?-Conformally Flat LP-Kenmotsu Manifolds and Ricci-Yamabe Solitons

In the present paper, we characterize m-dimensional zeta-conformally flat LP-Kenmotsu manifolds (briefly, (LPK)(m)) equipped with the Ricci-Yamabe solitons (RYS) and gradient Ricci-Yamabe solitons (GRYS). It is proven that the scalar curvature r of an (LPK)(m) admitting an RYS satisfies the Poisson equation delta r=4(m-1)/delta{beta(m-1)+rho}+2(m-3)r - 4m(m-1)(m-2), where rho,delta(&NOTEQUexpressionL; 0) is an element of R. In this sequel, the condition for which the scalar curvature of an (LPK)(m) admitting an RYS holds the Laplace equation is established. We also give an affirmative answer for the existence of a GRYS on an (LPK)(m). Finally, a non-trivial example of an LP-Kenmotsu manifold (LPK) of dimension four is constructed to verify some of our results.

Automated summary

In this paper, we study m-dimensional zeta-conformally flat LP-Kenmotsu manifolds (abbreviated as (LPK)(m)) equipped with Ricci-Yamabe solitons (RYS) and gradient Ricci-Yamabe solitons (GRYS).
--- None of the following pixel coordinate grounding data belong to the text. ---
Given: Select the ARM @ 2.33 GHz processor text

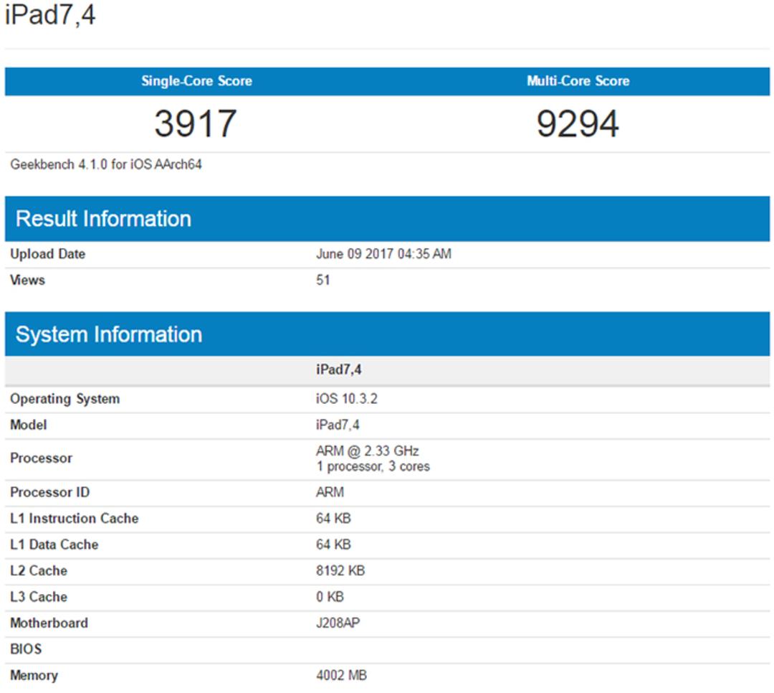Looking at the screenshot, I should pyautogui.click(x=367, y=451).

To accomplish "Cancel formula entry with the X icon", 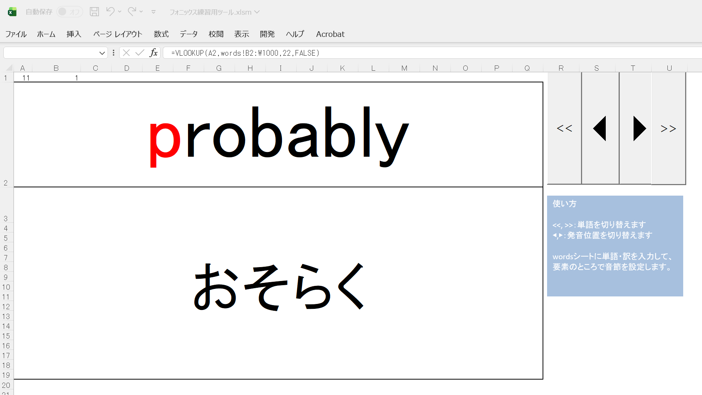I will coord(126,53).
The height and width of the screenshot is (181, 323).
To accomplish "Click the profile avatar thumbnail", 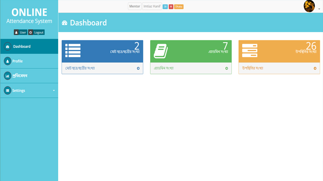I will click(309, 6).

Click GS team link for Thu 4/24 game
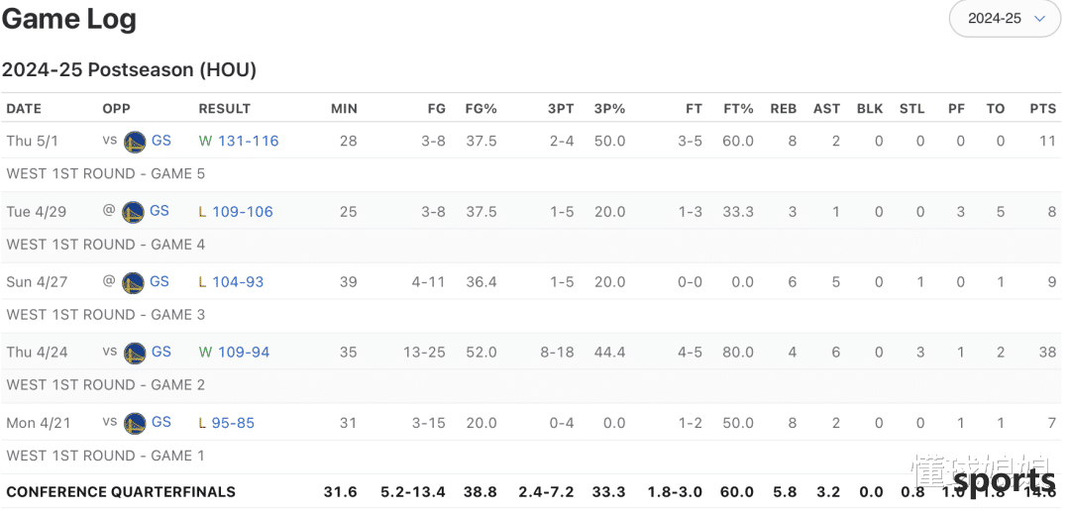[x=161, y=352]
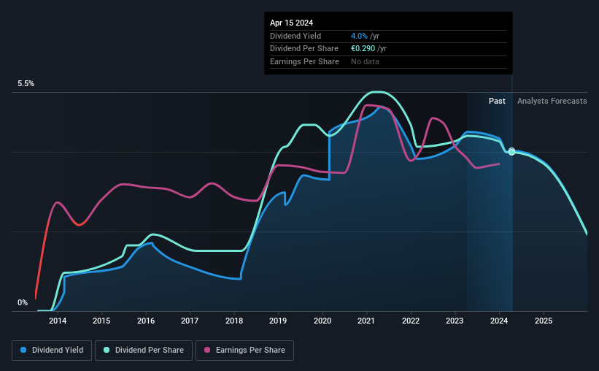
Task: Click the blue Dividend Yield legend dot
Action: click(x=24, y=351)
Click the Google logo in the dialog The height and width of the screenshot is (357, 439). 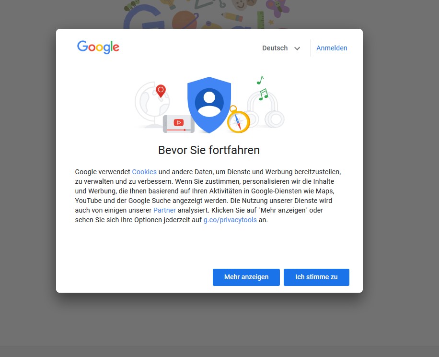coord(98,47)
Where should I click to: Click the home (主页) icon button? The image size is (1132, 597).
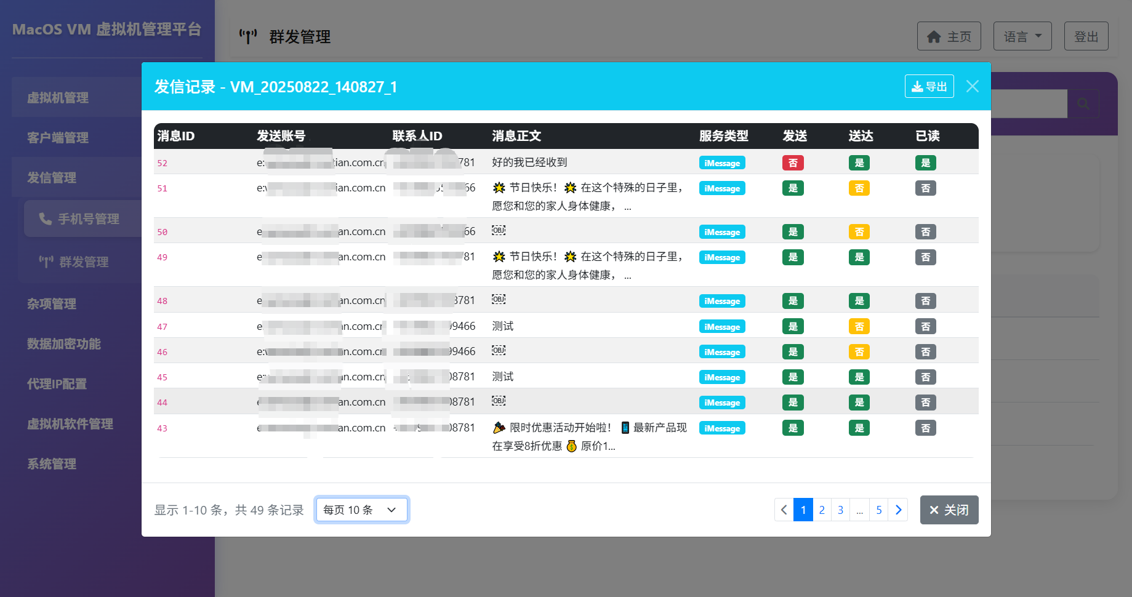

It is proven that the scalar curvature r of an (LPK)(m) with an RYS satisfies the Poisson equation delta r=4(m-1)/delta{beta(m-1)+rho}+2(m-3)r - 4m(m-1)(m-2), where rho, delta(&NOTEQUexpressionL; 0) is an element of R. Furthermore, the condition for the scalar curvature of an (LPK)(m) with an RYS to satisfy the Laplace equation is established. An affirmative answer is also given for the existence of a GRYS on an (LPK)(m). Finally, a non-trivial example of a four-dimensional LP-Kenmotsu manifold (LPK) is constructed to validate some of the results.